-- Problem --
Your answer should be the full listing, copied word for word.
[[ Given data, beginning ]]
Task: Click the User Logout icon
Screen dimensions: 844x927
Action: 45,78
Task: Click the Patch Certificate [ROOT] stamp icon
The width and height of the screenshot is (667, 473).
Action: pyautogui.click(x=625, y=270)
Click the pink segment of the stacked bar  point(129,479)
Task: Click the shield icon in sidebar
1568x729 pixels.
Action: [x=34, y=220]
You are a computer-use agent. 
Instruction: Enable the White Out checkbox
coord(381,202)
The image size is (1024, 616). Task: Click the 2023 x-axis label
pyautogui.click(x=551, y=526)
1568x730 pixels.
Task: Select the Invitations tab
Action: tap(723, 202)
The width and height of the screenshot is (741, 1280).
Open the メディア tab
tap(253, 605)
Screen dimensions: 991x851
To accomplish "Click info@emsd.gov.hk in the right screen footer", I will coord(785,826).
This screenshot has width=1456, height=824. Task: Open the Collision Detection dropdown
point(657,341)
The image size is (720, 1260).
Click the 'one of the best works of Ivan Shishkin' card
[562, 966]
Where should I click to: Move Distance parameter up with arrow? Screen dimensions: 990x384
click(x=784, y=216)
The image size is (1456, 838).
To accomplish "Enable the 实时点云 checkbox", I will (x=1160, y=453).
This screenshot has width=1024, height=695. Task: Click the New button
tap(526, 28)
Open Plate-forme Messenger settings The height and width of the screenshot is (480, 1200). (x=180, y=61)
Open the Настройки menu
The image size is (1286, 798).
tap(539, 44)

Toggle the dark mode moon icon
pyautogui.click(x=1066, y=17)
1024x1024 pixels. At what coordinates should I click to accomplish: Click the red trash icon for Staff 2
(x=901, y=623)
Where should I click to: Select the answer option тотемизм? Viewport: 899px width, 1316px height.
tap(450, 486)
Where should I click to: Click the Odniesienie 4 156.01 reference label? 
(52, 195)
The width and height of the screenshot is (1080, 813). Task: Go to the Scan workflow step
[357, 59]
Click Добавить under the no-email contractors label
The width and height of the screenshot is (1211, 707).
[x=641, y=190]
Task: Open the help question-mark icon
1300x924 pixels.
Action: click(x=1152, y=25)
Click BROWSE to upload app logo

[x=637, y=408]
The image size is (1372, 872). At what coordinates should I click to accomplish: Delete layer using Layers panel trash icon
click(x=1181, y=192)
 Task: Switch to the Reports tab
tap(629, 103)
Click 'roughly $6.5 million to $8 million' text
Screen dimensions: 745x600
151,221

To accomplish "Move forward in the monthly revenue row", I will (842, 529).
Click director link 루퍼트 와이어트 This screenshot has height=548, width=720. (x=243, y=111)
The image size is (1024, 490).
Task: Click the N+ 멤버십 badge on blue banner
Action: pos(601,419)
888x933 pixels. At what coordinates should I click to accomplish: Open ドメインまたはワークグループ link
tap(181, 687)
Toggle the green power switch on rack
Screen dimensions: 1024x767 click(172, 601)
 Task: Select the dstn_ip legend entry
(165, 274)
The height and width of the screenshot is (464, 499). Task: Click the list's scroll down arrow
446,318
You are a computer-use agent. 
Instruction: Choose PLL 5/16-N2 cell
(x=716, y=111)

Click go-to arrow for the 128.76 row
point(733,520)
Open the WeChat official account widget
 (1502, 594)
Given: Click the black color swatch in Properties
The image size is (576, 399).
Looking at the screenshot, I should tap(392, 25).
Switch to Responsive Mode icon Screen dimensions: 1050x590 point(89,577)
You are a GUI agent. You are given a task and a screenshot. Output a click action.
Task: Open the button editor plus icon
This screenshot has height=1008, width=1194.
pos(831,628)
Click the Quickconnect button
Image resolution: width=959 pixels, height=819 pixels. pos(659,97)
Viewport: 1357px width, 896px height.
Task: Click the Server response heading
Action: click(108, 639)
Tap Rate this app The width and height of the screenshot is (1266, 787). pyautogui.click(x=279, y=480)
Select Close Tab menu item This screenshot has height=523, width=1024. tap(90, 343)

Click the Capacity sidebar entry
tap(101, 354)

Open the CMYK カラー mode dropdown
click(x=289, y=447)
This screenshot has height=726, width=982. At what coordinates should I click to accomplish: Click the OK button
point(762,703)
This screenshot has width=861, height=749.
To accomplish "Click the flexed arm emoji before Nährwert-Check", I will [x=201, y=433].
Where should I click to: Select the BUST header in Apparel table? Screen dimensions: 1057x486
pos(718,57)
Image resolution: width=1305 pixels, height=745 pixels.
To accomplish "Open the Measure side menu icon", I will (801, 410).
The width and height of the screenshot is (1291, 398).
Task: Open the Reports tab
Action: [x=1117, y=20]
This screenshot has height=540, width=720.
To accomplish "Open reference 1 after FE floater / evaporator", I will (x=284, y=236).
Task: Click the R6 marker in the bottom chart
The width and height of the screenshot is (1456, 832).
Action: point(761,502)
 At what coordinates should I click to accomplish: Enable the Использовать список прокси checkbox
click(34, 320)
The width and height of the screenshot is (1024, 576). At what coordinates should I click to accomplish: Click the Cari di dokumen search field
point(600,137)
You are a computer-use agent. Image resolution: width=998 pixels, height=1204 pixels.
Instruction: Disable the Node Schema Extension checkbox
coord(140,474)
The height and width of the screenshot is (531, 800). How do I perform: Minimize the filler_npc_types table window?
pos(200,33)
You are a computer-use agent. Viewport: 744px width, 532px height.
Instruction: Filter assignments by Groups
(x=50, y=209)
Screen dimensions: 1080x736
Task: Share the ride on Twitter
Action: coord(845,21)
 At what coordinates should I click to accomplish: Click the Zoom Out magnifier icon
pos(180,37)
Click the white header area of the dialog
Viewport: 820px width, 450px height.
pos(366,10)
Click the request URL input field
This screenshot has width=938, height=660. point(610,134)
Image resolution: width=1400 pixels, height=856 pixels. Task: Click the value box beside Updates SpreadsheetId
[[ Given data, end ]]
-- Expected answer --
Task: Click the User Logout icon
Screen dimensions: 844x927
Action: 45,78
Task: Click the Patch Certificate [ROOT] stamp icon
The width and height of the screenshot is (667, 473).
Action: pyautogui.click(x=625, y=270)
Click the pink segment of the stacked bar  point(129,479)
Task: Click the shield icon in sidebar
1568x729 pixels.
Action: [x=34, y=220]
You are a computer-use agent. 
Instruction: Enable the White Out checkbox
coord(381,202)
The image size is (1024, 616). Task: Click the 2023 x-axis label
pyautogui.click(x=551, y=526)
1568x730 pixels.
Task: Select the Invitations tab
Action: tap(723, 202)
The width and height of the screenshot is (741, 1280).
Open the メディア tab
tap(253, 605)
Screen dimensions: 991x851
To accomplish "Click info@emsd.gov.hk in the right screen footer", I will coord(785,826).
This screenshot has width=1456, height=824. Task: Open the Collision Detection dropdown
point(657,341)
The image size is (720, 1260).
Click the 'one of the best works of Ivan Shishkin' card
[562, 966]
Where should I click to: Move Distance parameter up with arrow? Screen dimensions: 990x384
click(x=784, y=216)
The image size is (1456, 838).
To accomplish "Enable the 实时点云 checkbox", I will (x=1160, y=453).
This screenshot has width=1024, height=695. Task: Click the New button
tap(526, 28)
Open Plate-forme Messenger settings The height and width of the screenshot is (480, 1200). (x=180, y=61)
Open the Настройки menu
The image size is (1286, 798).
tap(539, 44)

Toggle the dark mode moon icon
pyautogui.click(x=1066, y=17)
1024x1024 pixels. At what coordinates should I click to accomplish: Click the red trash icon for Staff 2
(x=901, y=623)
Where should I click to: Select the answer option тотемизм? Viewport: 899px width, 1316px height.
tap(450, 486)
Where should I click to: Click the Odniesienie 4 156.01 reference label? 
(52, 195)
The width and height of the screenshot is (1080, 813). Task: Go to the Scan workflow step
[357, 59]
Click Добавить under the no-email contractors label
The width and height of the screenshot is (1211, 707).
[x=641, y=190]
Task: Open the help question-mark icon
1300x924 pixels.
Action: click(x=1152, y=25)
Click BROWSE to upload app logo

[x=637, y=408]
The image size is (1372, 872). At what coordinates should I click to accomplish: Delete layer using Layers panel trash icon
click(x=1181, y=192)
 Task: Switch to the Reports tab
tap(629, 103)
Click 'roughly $6.5 million to $8 million' text
Screen dimensions: 745x600
151,221

To accomplish "Move forward in the monthly revenue row", I will (842, 529).
Click director link 루퍼트 와이어트 This screenshot has height=548, width=720. (x=243, y=111)
The image size is (1024, 490).
Task: Click the N+ 멤버십 badge on blue banner
Action: pos(601,419)
888x933 pixels. At what coordinates should I click to accomplish: Open ドメインまたはワークグループ link
tap(181, 687)
Toggle the green power switch on rack
Screen dimensions: 1024x767 click(172, 601)
 Task: Select the dstn_ip legend entry
(165, 274)
The height and width of the screenshot is (464, 499). Task: Click the list's scroll down arrow
446,318
You are a computer-use agent. 
Instruction: Choose PLL 5/16-N2 cell
(x=716, y=111)

Click go-to arrow for the 128.76 row
point(733,520)
Open the WeChat official account widget
 (1502, 594)
Given: Click the black color swatch in Properties
The image size is (576, 399).
Looking at the screenshot, I should tap(392, 25).
Switch to Responsive Mode icon Screen dimensions: 1050x590 point(89,577)
You are a GUI agent. You are given a task and a screenshot. Output a click action.
Task: Open the button editor plus icon
This screenshot has height=1008, width=1194.
pos(831,628)
Click the Quickconnect button
Image resolution: width=959 pixels, height=819 pixels. pos(659,97)
Viewport: 1357px width, 896px height.
Task: Click the Server response heading
Action: click(108, 639)
Tap Rate this app The width and height of the screenshot is (1266, 787). pyautogui.click(x=279, y=480)
Select Close Tab menu item This screenshot has height=523, width=1024. tap(90, 343)

Click the Capacity sidebar entry
tap(101, 354)

Open the CMYK カラー mode dropdown
click(x=289, y=447)
This screenshot has height=726, width=982. At what coordinates should I click to accomplish: Click the OK button
point(762,703)
This screenshot has width=861, height=749.
To accomplish "Click the flexed arm emoji before Nährwert-Check", I will [x=201, y=433].
Where should I click to: Select the BUST header in Apparel table? Screen dimensions: 1057x486
pos(718,57)
Image resolution: width=1305 pixels, height=745 pixels.
To accomplish "Open the Measure side menu icon", I will (801, 410).
The width and height of the screenshot is (1291, 398).
Task: Open the Reports tab
Action: [x=1117, y=20]
This screenshot has height=540, width=720.
To accomplish "Open reference 1 after FE floater / evaporator", I will (x=284, y=236).
Task: Click the R6 marker in the bottom chart
The width and height of the screenshot is (1456, 832).
Action: point(761,502)
 At what coordinates should I click to accomplish: Enable the Использовать список прокси checkbox
click(34, 320)
The width and height of the screenshot is (1024, 576). At what coordinates should I click to accomplish: Click the Cari di dokumen search field
point(600,137)
You are a computer-use agent. Image resolution: width=998 pixels, height=1204 pixels.
Instruction: Disable the Node Schema Extension checkbox
coord(140,474)
The height and width of the screenshot is (531, 800). How do I perform: Minimize the filler_npc_types table window?
pos(200,33)
You are a computer-use agent. Viewport: 744px width, 532px height.
Instruction: Filter assignments by Groups
(x=50, y=209)
Screen dimensions: 1080x736
Task: Share the ride on Twitter
Action: coord(845,21)
 At what coordinates should I click to accomplish: Click the Zoom Out magnifier icon
pos(180,37)
Click the white header area of the dialog
Viewport: 820px width, 450px height.
pos(366,10)
Click the request URL input field
This screenshot has width=938, height=660. point(610,134)
Image resolution: width=1400 pixels, height=856 pixels. Task: Click the value box beside Updates SpreadsheetId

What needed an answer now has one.